İbrahim Kiras Karar Gazetesi

Katar meselesinin aslı faslı

Suudi Arabistan ile BAE’nin başını çektiği altı başkentin Katar’a karşı başlattığı izolasyon atağının arkasında Basra Körfezi etrafındaki ülkeler arasındaki bloklaşma olgusu...

06 Haziran 2017 | 1.909 okunma

Suudi Arabistan ile BAE’nin başını çektiği altı başkentin Katar’a karşı başlattığı izolasyon atağının arkasında Basra Körfezi etrafındaki ülkeler arasındaki bloklaşma olgusu var. Bu bloklaşmanın arkasında ise jeopolitik gerekçeler.

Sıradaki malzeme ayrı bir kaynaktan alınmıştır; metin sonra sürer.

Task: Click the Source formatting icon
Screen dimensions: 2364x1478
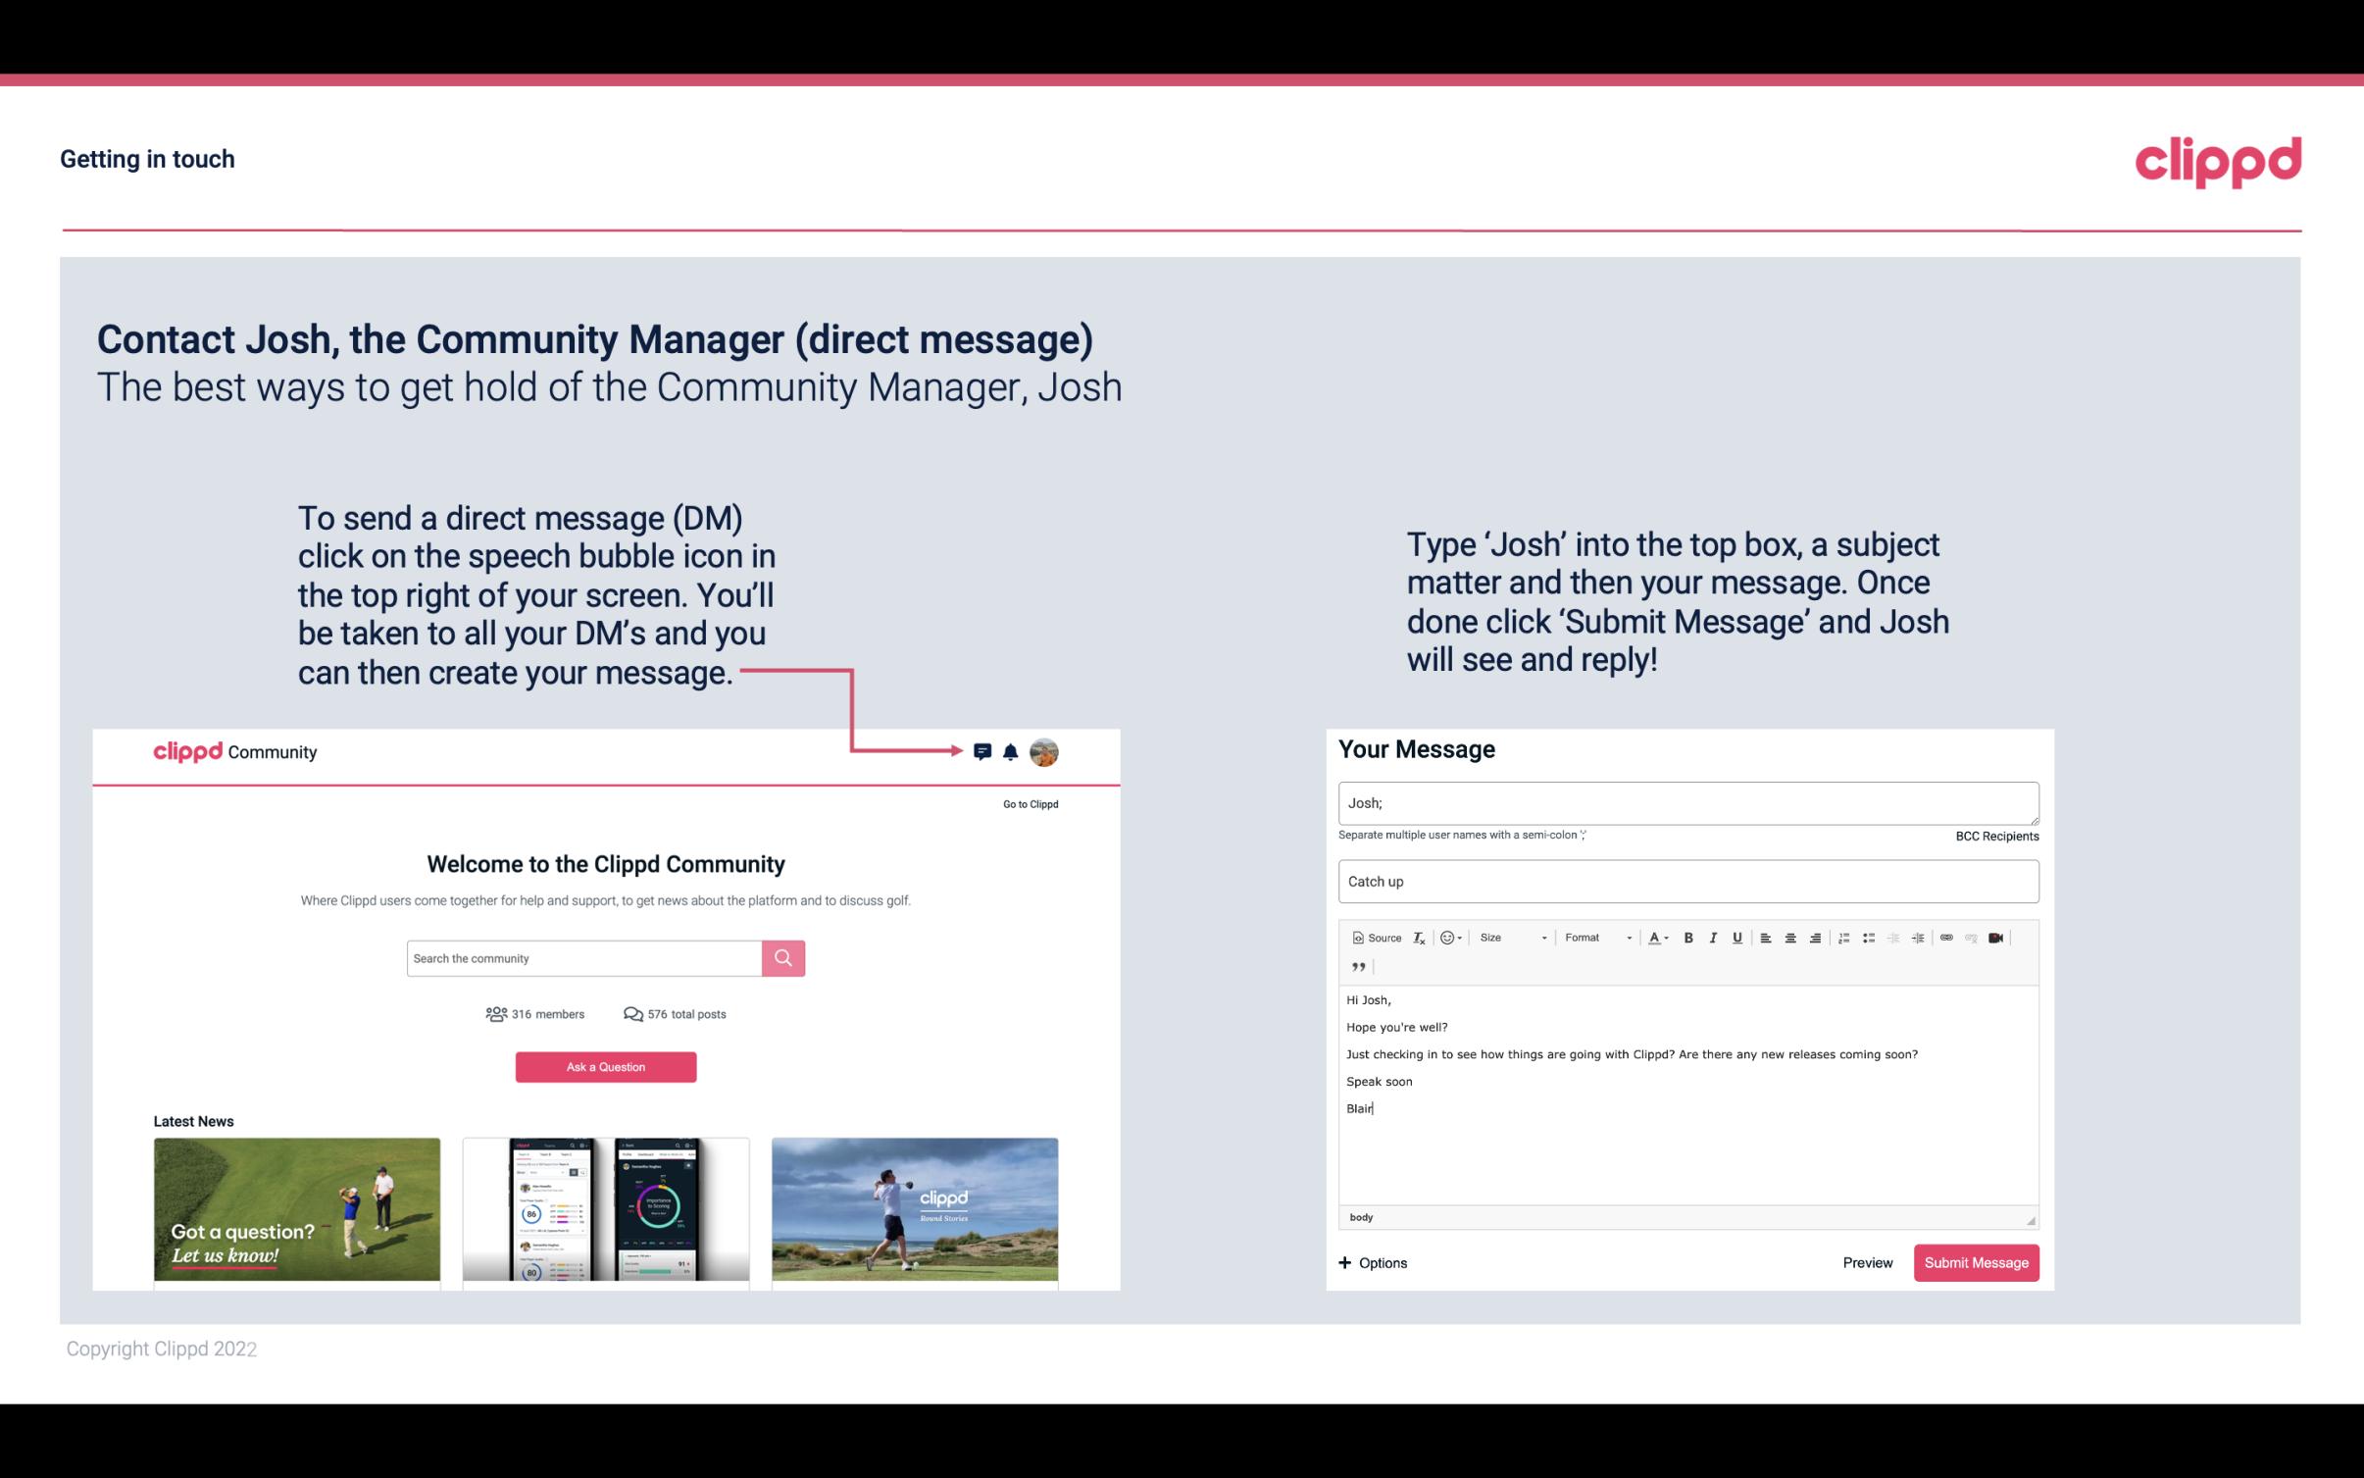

Suud ve Körfez emirlikleri için başlıca iki hayati tehdit söz konusu. Biri İran. Körfez haritasına şöyle bir bakarsanız İran’ın komşuları için ne anlam ifade ettiğini kolayca görebilirsiniz. Petrol ve doğalgaz lojistiğinin emniyeti Tahran’ın siyasi rasyonaliteden ayrılmamasına bağlı. Ancak devrimden bu yana dünya sisteminden tecrit edilmiş halde olan ve zaman zaman ciddi siyasi ve askeri tehditlerle de karşılaşan İran’ın siyasi rasyonelliği hemen terk edebilecek bir potansiyel gösterdiği de inkâr edilemez. Dolayısıyla Körfez monarşileri 1979’dan bu yana diken üstünde oturuyorlar. Hem Suudi Arabistan’da hem de Bahreyn, Yemen gibi ülkelerde önemli oranda bir Şii nüfusun mevcut olması da bu tehdidin ciddiyetini arttırıyor.

***

İkinci hayati tehdit ise ideolojik içeriği ne olursa olsun antimonarşist akımlar… Biliyorsunuz, hem Suudi Arabistan hem de BAE öteden beri radikal dinî akımlara ve örgütlere destek vermekle suçlanırlar. El-Kaide bunlardan biri… Ne var ki selefi İslam anlayışının yaygınlaşması için milyar dolarlar harcayan bu ülkeler Selefi örgütlere nazaran oldukça ılımlı bir İslam anlayışını benimseyen İhvan-ı Müslimin cemaatine karşı aşırı sert bir tutum içindeler. Dünyanın dört bir yanında silahlı radikalleri destekliyorlar ama görünürde silahlı kanadı bile olmayan İhvan’ı terör örgütü kabul ediyorlar.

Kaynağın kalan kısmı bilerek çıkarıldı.